▶ Directions for this task: Copy the records below verbatim, starting at the line that contains "Image resolution: width=600" and ending at the line that contains "Looking at the screenshot, I should click(148, 366).", with both of those lines included.

▶ Extracted records:

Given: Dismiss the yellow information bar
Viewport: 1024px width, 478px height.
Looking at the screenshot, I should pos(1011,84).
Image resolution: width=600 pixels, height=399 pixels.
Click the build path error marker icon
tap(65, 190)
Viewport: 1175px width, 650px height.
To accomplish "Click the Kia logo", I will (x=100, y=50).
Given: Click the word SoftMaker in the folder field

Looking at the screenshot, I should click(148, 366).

---

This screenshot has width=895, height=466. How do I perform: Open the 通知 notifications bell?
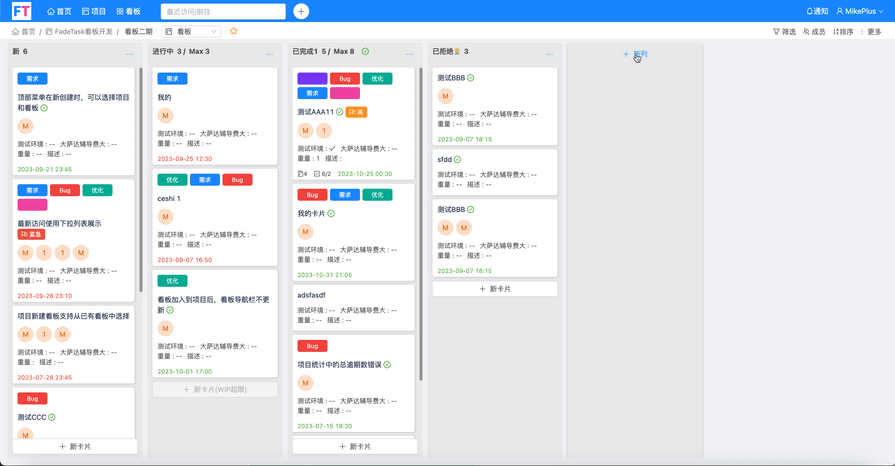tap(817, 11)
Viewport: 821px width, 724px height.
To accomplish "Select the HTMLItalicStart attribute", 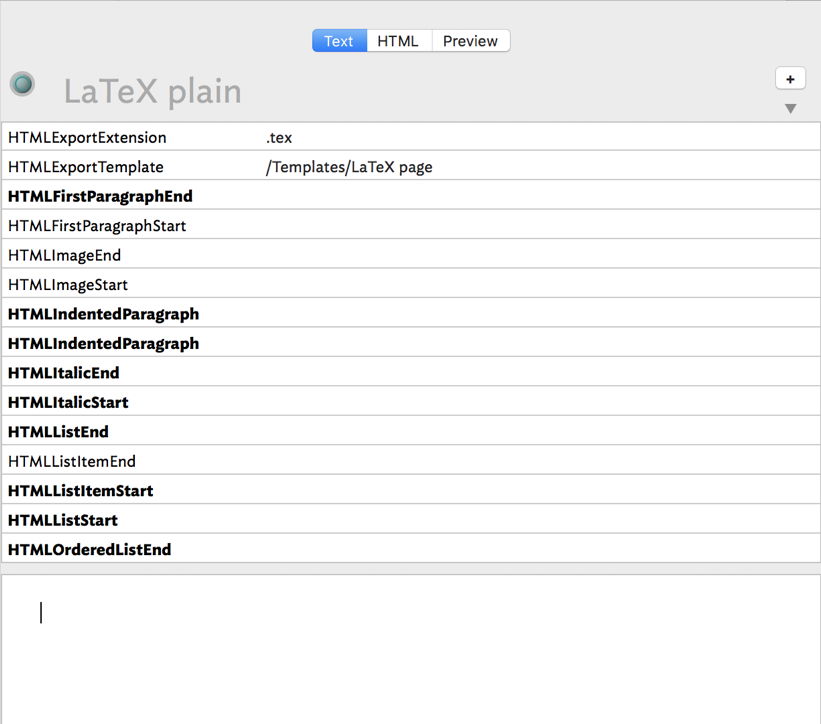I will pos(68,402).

▶ Expected output:
Image resolution: width=600 pixels, height=399 pixels.
Click the build path error marker icon
tap(65, 190)
Viewport: 1175px width, 650px height.
To accomplish "Click the Kia logo", I will (x=100, y=50).
Given: Click the word SoftMaker in the folder field

Looking at the screenshot, I should click(148, 366).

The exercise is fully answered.